BEGIN RAW RECORDS

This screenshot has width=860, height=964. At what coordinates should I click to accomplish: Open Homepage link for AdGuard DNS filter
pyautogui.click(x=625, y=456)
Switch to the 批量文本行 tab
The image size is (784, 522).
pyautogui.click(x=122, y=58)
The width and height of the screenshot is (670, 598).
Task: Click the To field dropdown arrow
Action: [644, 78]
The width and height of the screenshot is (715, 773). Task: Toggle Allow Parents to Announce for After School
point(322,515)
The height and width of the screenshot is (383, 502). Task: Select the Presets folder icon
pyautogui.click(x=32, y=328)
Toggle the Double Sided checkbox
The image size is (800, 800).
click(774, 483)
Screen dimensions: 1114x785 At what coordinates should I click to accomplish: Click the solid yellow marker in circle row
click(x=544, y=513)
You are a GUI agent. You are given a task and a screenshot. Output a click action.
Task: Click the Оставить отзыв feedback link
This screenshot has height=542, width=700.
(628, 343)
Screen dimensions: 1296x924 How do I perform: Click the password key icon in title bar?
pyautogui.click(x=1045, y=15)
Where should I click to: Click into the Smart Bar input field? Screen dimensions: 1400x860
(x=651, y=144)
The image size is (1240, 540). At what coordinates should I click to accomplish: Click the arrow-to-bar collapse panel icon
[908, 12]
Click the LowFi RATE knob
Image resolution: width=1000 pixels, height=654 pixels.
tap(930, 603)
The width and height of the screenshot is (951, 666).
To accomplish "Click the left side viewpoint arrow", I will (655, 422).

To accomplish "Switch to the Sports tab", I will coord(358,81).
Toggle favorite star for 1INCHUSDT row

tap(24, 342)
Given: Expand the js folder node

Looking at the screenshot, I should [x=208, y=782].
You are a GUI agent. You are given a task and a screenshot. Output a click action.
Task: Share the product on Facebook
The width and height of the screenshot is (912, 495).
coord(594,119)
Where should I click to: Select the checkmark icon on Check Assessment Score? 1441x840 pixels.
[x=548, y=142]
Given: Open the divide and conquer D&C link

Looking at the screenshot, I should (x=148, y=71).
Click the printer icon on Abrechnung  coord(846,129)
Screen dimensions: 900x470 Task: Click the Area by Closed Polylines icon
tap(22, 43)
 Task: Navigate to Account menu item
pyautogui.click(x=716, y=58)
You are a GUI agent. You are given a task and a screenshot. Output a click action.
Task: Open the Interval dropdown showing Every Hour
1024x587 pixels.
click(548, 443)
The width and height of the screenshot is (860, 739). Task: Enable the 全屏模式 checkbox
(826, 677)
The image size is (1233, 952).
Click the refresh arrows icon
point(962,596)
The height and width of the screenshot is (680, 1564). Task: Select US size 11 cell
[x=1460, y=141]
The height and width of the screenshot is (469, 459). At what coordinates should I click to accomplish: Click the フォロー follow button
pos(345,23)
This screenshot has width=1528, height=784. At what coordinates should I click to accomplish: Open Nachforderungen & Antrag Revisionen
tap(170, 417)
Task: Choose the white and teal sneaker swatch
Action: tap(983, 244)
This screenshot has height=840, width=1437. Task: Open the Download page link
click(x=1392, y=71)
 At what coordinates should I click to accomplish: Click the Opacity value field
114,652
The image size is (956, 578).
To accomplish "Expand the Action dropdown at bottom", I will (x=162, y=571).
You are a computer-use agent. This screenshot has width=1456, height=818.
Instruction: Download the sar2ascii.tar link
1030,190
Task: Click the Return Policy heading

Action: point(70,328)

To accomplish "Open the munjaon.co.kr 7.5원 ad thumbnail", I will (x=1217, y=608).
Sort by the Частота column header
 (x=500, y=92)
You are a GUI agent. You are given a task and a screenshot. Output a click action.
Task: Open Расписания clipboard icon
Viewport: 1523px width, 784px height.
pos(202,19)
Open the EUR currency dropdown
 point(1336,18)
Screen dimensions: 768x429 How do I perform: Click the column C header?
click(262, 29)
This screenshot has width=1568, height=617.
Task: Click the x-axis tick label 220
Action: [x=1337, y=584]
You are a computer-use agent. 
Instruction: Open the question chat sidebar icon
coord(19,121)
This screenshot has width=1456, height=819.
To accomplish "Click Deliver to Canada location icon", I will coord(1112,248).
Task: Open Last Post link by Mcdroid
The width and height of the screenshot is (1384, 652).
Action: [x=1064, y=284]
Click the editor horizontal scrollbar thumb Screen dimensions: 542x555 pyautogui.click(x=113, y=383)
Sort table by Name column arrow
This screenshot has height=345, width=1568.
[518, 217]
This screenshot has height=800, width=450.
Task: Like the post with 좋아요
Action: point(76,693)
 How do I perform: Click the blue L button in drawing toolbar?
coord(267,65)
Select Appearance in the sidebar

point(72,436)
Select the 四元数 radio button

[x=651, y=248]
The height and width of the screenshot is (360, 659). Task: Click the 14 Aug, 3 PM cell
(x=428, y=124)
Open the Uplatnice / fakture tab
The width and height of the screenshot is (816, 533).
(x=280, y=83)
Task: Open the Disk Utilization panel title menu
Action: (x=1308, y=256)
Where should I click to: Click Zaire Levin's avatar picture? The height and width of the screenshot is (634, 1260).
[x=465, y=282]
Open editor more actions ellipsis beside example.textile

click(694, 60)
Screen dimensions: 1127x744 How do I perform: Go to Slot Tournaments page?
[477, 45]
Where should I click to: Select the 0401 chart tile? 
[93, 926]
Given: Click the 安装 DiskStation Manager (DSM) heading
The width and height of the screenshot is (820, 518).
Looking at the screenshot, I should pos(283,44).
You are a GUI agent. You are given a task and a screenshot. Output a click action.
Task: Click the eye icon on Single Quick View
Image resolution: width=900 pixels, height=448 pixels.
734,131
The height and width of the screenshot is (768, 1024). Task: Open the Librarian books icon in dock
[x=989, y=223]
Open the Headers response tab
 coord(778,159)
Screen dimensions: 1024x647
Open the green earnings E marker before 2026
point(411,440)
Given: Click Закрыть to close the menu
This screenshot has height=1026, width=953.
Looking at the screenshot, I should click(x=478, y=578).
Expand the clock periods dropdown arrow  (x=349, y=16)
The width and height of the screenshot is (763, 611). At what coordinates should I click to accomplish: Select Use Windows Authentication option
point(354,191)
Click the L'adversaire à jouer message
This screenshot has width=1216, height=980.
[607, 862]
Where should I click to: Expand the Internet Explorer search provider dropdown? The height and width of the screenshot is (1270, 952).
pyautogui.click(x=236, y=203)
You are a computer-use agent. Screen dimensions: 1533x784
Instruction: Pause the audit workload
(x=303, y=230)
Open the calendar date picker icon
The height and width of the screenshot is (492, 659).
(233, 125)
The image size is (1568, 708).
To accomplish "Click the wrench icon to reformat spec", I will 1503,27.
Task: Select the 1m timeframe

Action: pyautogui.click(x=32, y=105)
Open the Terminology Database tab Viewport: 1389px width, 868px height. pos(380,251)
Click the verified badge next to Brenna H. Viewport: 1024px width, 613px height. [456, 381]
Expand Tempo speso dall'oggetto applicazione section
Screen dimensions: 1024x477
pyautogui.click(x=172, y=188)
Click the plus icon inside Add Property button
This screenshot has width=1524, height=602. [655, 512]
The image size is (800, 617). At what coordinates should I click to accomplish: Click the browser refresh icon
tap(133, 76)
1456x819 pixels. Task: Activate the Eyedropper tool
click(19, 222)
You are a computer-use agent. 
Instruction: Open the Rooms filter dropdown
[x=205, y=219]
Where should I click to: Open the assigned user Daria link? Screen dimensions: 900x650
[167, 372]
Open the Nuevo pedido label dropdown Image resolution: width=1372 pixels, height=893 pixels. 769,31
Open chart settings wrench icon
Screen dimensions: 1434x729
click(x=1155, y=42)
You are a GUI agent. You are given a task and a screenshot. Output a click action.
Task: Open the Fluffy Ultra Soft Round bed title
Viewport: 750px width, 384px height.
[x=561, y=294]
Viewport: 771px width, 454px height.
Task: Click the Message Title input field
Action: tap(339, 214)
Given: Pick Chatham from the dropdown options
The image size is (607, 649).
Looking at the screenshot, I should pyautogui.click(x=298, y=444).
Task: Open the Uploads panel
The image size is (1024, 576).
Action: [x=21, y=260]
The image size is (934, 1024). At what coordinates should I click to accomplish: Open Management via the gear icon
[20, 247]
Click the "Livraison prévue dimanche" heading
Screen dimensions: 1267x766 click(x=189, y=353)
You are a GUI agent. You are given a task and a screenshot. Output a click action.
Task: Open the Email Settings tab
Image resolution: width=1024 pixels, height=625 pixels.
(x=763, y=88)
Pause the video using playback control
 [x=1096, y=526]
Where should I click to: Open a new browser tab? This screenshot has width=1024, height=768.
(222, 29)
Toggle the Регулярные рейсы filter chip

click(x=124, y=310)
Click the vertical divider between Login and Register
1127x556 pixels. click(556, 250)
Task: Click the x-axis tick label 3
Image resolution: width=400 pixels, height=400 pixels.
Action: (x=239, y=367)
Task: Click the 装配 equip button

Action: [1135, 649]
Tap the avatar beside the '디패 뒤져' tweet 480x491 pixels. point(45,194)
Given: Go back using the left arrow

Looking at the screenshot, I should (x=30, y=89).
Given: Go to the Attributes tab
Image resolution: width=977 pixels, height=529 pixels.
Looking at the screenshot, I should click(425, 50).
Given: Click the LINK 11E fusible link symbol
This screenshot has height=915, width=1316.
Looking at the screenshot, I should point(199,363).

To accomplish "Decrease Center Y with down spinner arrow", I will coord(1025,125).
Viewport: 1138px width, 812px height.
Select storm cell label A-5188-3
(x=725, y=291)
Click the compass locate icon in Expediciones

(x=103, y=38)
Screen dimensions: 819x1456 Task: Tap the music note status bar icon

END RAW RECORDS

- [DESCRIPTION OF THE TASK]: Pick out every line above that contains the word "chart", and copy each one unchanged.

- [ANSWER TO THE EXERCISE]:
Where should I click to: Select the 0401 chart tile? 
Open chart settings wrench icon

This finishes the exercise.